Maurois encerra seus apontamentos sobre a morte com esse lindo pensamento: “ É um feliz destino envelhecer e morrer no meio daqueles com os quais se cresceu e combateu. Enfim, sede modestos e audazes. Amar, pensar, trabalhar, comandar todas essas ações são difíceis e não chegareis no curso de vossa existência terrestre a fazer nenhuma delas tão perfeitamente quanto vossa adolescência o sonhara. Mas tão árduas quanto possam parecer não são entretanto impossíveis. Antes de vós as gerações inumeráveis dos homens as realizaram, e, bem ou mal, atravessaram, entre dois desertos de sombra, a estreita luz da vida. Que temeis? O papel é curto e o público mortal como vós mesmos”.
O leitor deve estar se perguntando e até clamando não pela morte, mas pela ventura da vida: “ e a Eneida?” Bem, com a idade de 20 anos, imaturo, ia me apaixonando por muitas Eneidas da vida. Na verdade, houve também um susto de minha mãe, pela grande diferença de idade, tendo havido um boicote familiar. Debaixo de intenso "tiroteio" familiar, o amor durou apenas um ano e não prosseguiu, mas ficou uma compensação, a admiração pela moça permaneceu. E para que eu não fique com remorso pela minha inconstância juvenil, talvez caiba aqui o pensamento de Byron, citado pelo meu amigo Maurois. Disse ele: “É mais fácil morrer pela mulher que se ama do que viver com ela”. Sem vírgulas, naturalmente.

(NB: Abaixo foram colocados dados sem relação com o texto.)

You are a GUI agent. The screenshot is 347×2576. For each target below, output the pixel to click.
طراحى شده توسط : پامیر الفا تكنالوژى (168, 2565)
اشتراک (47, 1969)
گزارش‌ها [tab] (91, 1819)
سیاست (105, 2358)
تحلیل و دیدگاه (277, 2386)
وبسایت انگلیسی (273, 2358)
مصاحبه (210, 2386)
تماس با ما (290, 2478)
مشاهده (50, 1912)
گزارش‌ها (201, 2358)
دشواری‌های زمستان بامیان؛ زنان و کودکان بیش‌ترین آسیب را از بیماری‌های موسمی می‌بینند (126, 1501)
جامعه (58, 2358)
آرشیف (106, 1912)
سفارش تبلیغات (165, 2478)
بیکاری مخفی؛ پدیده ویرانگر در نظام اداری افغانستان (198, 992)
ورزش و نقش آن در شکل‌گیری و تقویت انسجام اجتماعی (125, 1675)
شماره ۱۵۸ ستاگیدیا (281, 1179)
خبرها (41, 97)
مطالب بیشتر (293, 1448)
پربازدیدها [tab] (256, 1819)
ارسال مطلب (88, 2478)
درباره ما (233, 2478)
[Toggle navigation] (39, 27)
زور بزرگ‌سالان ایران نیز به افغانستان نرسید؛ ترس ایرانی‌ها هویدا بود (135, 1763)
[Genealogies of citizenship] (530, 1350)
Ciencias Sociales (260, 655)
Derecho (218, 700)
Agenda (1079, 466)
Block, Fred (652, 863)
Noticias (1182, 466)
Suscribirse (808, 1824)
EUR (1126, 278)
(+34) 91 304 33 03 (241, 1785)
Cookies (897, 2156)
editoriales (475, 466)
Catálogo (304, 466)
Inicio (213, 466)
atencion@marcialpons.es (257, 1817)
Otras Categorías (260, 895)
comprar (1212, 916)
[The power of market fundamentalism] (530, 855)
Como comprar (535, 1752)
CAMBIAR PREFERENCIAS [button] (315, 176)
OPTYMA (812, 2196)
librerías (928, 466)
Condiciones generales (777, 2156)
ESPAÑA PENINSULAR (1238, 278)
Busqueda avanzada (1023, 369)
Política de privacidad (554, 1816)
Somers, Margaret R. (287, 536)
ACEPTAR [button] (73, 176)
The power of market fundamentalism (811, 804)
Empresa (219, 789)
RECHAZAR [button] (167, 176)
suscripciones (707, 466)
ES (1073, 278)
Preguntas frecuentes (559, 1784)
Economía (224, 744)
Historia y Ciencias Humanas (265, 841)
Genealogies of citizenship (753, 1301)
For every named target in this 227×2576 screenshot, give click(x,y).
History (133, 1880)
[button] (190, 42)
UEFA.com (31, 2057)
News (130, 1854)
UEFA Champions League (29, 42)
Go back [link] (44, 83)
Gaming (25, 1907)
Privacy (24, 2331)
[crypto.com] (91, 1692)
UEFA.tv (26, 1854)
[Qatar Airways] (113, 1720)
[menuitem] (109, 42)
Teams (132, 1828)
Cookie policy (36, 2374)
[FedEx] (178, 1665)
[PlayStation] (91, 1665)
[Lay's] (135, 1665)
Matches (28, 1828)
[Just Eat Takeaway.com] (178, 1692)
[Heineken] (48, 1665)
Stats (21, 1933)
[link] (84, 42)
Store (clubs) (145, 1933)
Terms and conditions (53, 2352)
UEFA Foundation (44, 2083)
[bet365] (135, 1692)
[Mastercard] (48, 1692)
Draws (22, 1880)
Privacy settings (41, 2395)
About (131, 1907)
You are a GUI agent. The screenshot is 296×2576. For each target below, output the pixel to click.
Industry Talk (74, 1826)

Nota: Com alterações, mais uma republicação, pois com exceção do Seminale, do "primo" Marcio Félix, Maju, Lena Pena e Millaray, ninguém mais leu esta crônica.
O motivo de algumas republicações tem como motivo minha falta de tempo, em razão de problemas de saúde na família. E não desejo, mesmo assim, me desligar do Recanto.